Um dia após manifestação tumultuada na Esplanada, que terminou em agressões e prisões, o espaço deu lugar a um protesto pacífico do começo ao fim. Três mil estudantes ocuparam o gramado do Congresso Nacional para exigir a aprovação do Plano Nacional de Educação (PNE), entre outros pedidos. E em vez de pedradas ou bombas, a atenção foi atraída de outra forma: um “beijaço” gay.
Estudantes chegaram a fechar as seis faixas do Eixo Monumental. O ato terminou com os jovens correndo em direção ao Congresso, se jogando no espelho d’água, onde deram as mãos e disseram algumas palavras de ordem sobre diversas pautas, como a liberdade sexual e o fim da corrupção.
A educação foi a principal reivindicação mesmo tendo a presidente Dilma Rousseff já se manifestado a respeito do assunto, ao anunciar investimento para a educação com 100% dos royalties do petróleo e 50% do Fundo Social do Pré-Sal.

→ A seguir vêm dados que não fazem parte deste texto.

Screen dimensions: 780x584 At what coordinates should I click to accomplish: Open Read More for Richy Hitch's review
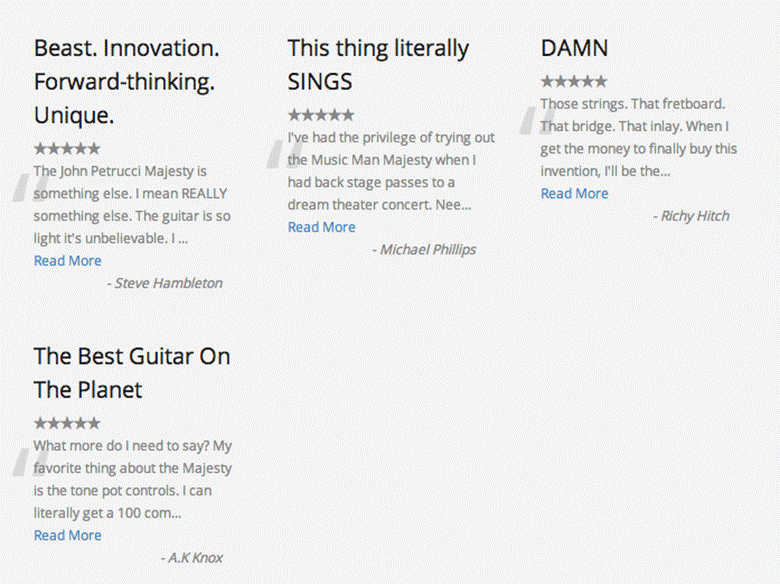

A Câmara dos Deputados já aprovou o substitutivo ao Projeto de Lei 323/07, destinando 75% dos recursos dos royalties do petróleo para a educação, com prioridade para a educação básica, e 25% para a saúde. 0 projeto vai para o Senado.
Para a presidente da União Nacional dos Estudantes (UNE), Virgina Barros, a manifestação veio na hora certa. “A gente acha que é fundamental ter um espaço concentrado em meio a todas essas manifestações para debater a educação brasileira, para que a gente consiga dar um salto na qualidade. Estamos aqui para pressionar por uma resposta urgente”, explica.
Viagem ao DF
Leandro Favoretto, 21 anos, veio do Paraná, e Daniel Clodoaldo, 23, de São Paulo, para participarem do ato. “O País só vai ter uma nova cara quando a juventude tomar atitudes para uma educação de qualidade e quando visões preconceituosas como a de Marco Feliciano (deputado), com a criação da ‘Cura Gay’, acabarem”, defende Leandro.
As amigas Amanda Lustosa, 18 anos, e Rafaela Urgel, 19, de Sobradinho, carregaram cartazes. “Viemos pedir um investimento maior na educação”, diz Rafaela.